*Set problem*. Reproduce every one of the entries below line for line, without changing any wording, and leave out the pictures.

--- Start of Given records ---

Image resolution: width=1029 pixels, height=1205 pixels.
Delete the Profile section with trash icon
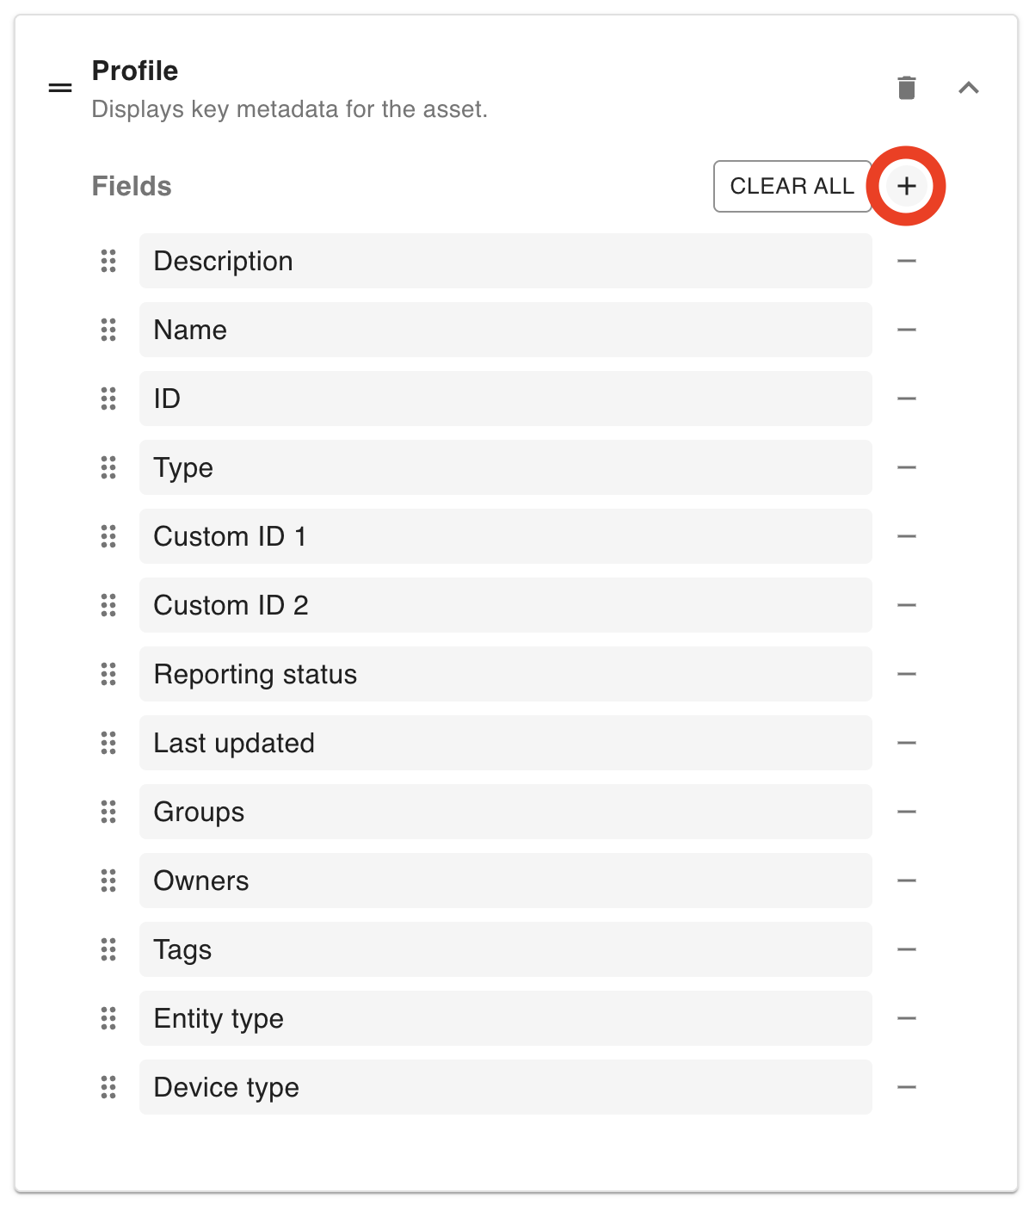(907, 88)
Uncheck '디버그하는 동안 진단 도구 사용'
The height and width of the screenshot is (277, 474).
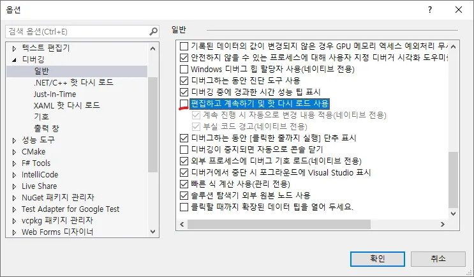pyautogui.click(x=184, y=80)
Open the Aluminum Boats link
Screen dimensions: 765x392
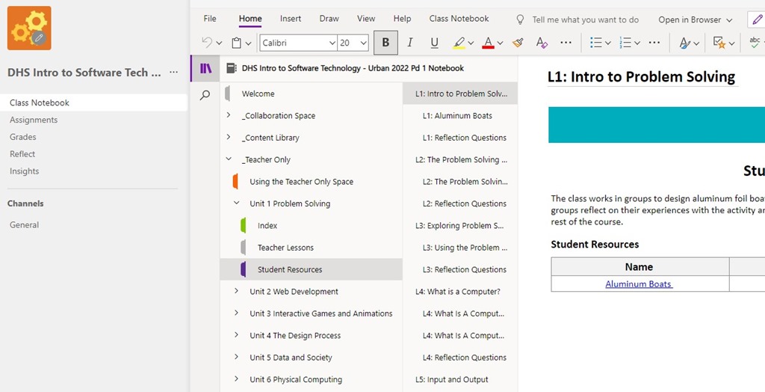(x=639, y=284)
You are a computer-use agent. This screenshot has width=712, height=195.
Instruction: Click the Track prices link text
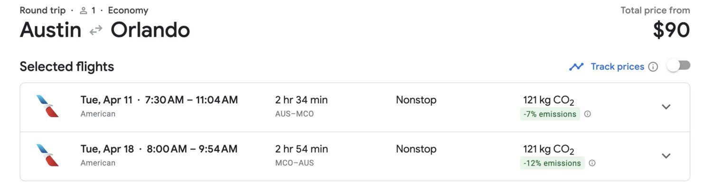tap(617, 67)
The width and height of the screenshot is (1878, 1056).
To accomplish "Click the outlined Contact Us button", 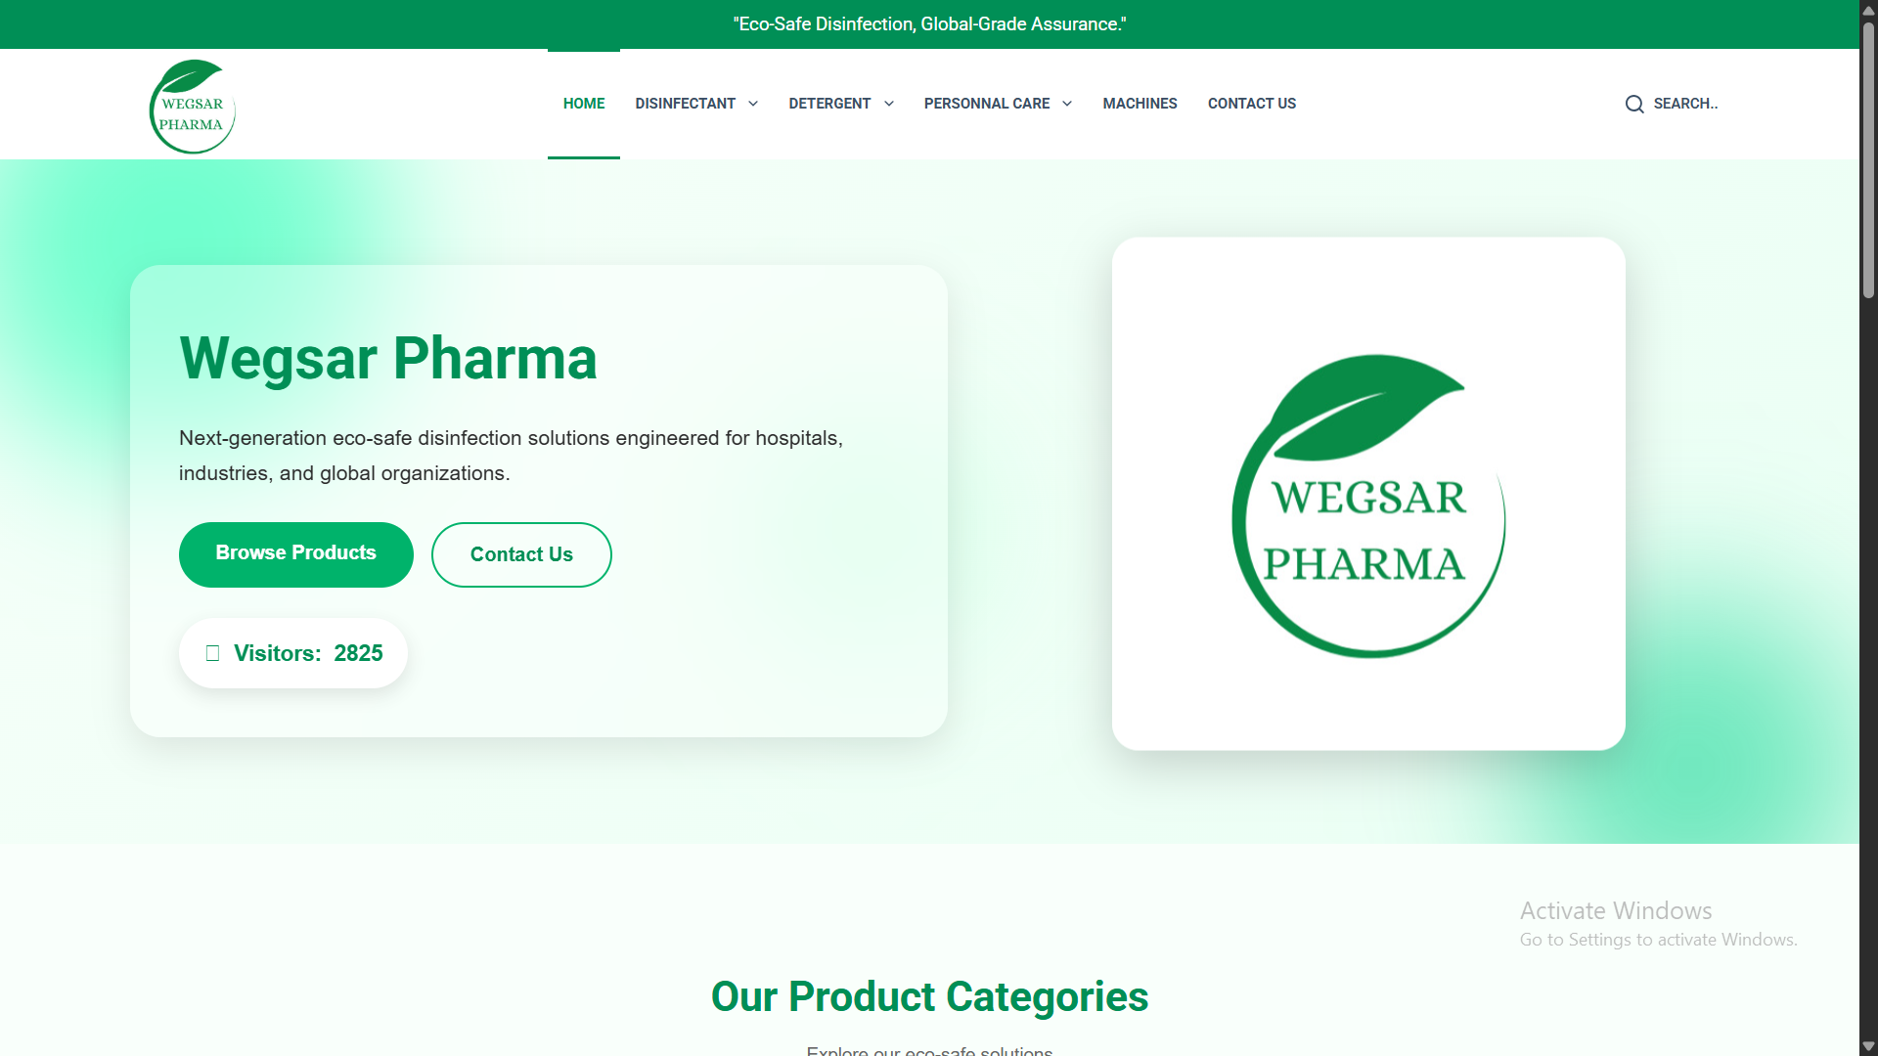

--- End of Given records ---

*Written solution*.
Image resolution: width=1029 pixels, height=1205 pixels.
Delete the Profile section with trash icon
(907, 88)
Uncheck '디버그하는 동안 진단 도구 사용'
The height and width of the screenshot is (277, 474).
pyautogui.click(x=184, y=80)
Open the Aluminum Boats link
Screen dimensions: 765x392
(x=639, y=284)
You are a computer-use agent. This screenshot has width=712, height=195.
Instruction: Click the Track prices link text
tap(617, 67)
The width and height of the screenshot is (1878, 1056).
To accomplish "Click the outlined Contact Us button", 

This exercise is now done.